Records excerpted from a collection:
--

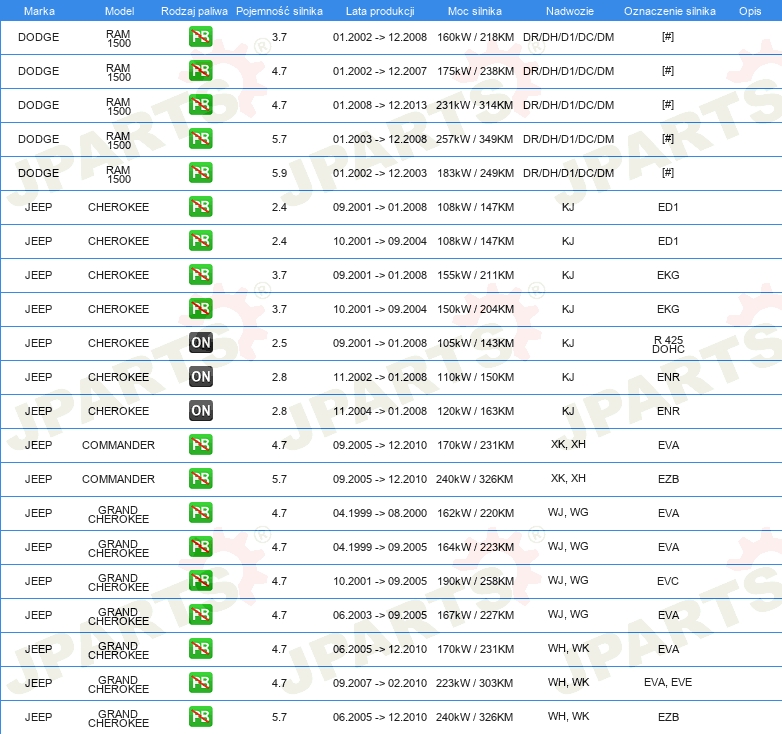
Task: Select the Lata produkcji column header
Action: (379, 11)
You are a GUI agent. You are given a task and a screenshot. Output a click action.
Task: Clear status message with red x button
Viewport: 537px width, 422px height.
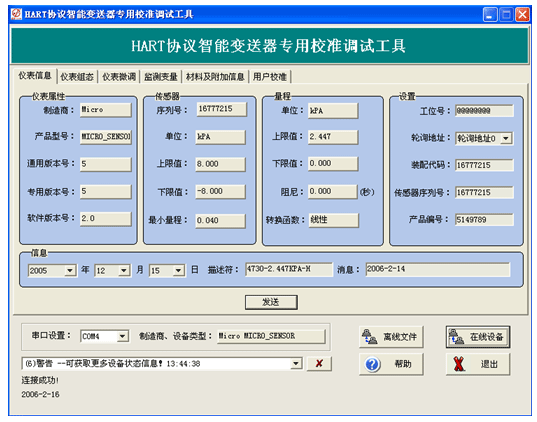(x=319, y=363)
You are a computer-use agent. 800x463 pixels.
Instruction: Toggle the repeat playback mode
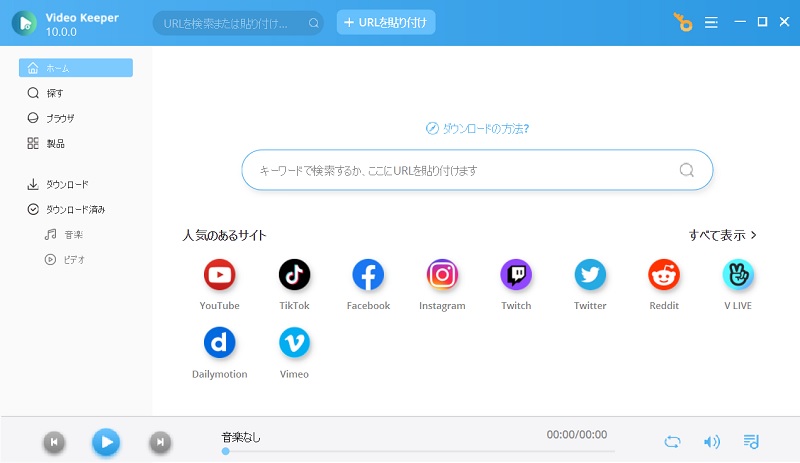[x=673, y=441]
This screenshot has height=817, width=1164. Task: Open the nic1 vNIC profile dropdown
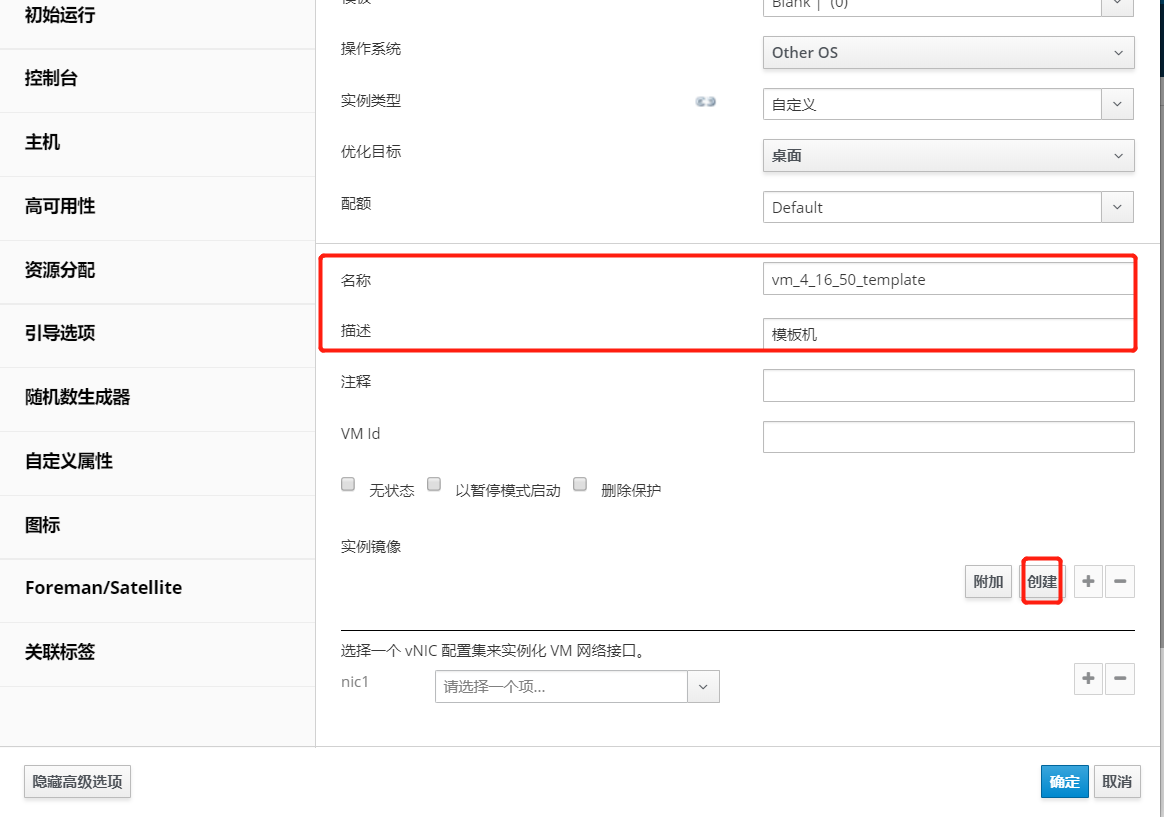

--

WHAT IS NEEDED: From the line containing "You are a GUI" through the final line of the records, write out each line exactly, and include no pictures.

WRITTEN RESPONSE:
You are a GUI agent. You are given a task and a screenshot. Output a click action.
Task: Clear status message with red x button
Viewport: 537px width, 422px height.
(x=319, y=363)
You are a computer-use agent. 800x463 pixels.
Instruction: Toggle the repeat playback mode
[x=673, y=441]
This screenshot has height=817, width=1164. Task: Open the nic1 vNIC profile dropdown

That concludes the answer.